The present-day model of the American corporation began right after the Civil War, with the development of the trust movement. The trust movement was against the existing laws, imposed by the state, which made the formation of corporations extremely costly and difficult. It took a special act of legislation to deregulate, so that following the Civil War, this new legislative act made it possible for private corporations to combine with one another, via stockholders, turning their shares to “trustees.” This is all private, contractual, and voluntary.
Under the trust arrangement, stockholders of separate corporations can and will turn their shares over to trustees, who then have the power to vote the shares and run the incorporated business. By assembling the shares into the hands of the same trust, it’s possible and perfectly legitimate to run the corporation as a single unit.
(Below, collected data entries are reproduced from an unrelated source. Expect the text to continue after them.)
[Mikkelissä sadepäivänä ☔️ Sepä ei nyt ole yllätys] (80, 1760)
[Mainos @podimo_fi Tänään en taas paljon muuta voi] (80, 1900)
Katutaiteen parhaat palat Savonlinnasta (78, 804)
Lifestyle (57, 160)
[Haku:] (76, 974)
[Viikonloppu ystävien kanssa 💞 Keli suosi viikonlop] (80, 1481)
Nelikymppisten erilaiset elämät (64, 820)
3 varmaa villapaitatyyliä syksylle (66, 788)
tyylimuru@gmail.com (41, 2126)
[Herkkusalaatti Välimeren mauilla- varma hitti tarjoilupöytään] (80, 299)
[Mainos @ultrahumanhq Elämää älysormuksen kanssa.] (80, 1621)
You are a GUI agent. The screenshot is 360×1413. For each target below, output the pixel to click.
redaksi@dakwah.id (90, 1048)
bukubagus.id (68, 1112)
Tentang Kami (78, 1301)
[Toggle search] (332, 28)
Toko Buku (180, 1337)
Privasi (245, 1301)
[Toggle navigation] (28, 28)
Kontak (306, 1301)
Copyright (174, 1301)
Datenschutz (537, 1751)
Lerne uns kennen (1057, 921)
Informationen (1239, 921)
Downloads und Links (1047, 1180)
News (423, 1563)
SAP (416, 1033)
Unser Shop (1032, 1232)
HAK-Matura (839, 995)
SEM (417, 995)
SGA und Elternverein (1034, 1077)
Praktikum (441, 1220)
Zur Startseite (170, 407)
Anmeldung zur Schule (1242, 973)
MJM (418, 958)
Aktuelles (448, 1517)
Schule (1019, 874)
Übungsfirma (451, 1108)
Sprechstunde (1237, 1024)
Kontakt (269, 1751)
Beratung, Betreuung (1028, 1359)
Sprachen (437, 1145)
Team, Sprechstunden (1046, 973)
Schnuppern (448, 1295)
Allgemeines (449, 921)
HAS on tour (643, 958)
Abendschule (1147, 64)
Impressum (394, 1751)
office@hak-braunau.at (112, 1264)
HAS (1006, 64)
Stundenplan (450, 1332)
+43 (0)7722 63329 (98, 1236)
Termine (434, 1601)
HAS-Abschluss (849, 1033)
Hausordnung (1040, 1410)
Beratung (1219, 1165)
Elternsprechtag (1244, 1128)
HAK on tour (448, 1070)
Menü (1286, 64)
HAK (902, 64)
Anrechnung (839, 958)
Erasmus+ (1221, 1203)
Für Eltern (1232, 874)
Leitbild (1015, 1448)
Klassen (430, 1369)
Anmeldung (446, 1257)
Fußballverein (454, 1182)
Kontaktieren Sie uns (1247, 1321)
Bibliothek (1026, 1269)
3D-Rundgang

The protesters have said (and I quote): “We’re tired of Big Money dictating what [government] programs get funded.”
Really? Is Big Money, then, funding over two-thirds of the federal budget that’s spent on social security, medicare/medicaid, unemployment checks, welfare, food stamps, public schools, and so much more (all of which, incidentally, dwarf national defense spending)?
The answer is no. We the taxpayers are funding these profligate and endless programs, which the Wall Street protesters are calling for more of.
Here’s another question I have: if corporations are so powerful and Machiavellian, why hasn’t corporate money stopped the above-mentioned federal spending — which spending, for the record, is what’s driving the crushing national deficit we’re all laboring under?
As Mark Levin sensibly asks:
• Who’s the biggest health insurer in the country?
• Who’s the biggest bank in the country?
• Who’s the biggest land-owner in the country?
• Who runs the biggest retirement plans in the country?
• And who alone has the force of law to force you to comply with their decisions?
Answer: the federal government.
Reader, make no mistake: the philosophical underpinnings of these protesters are socialistic to the gills.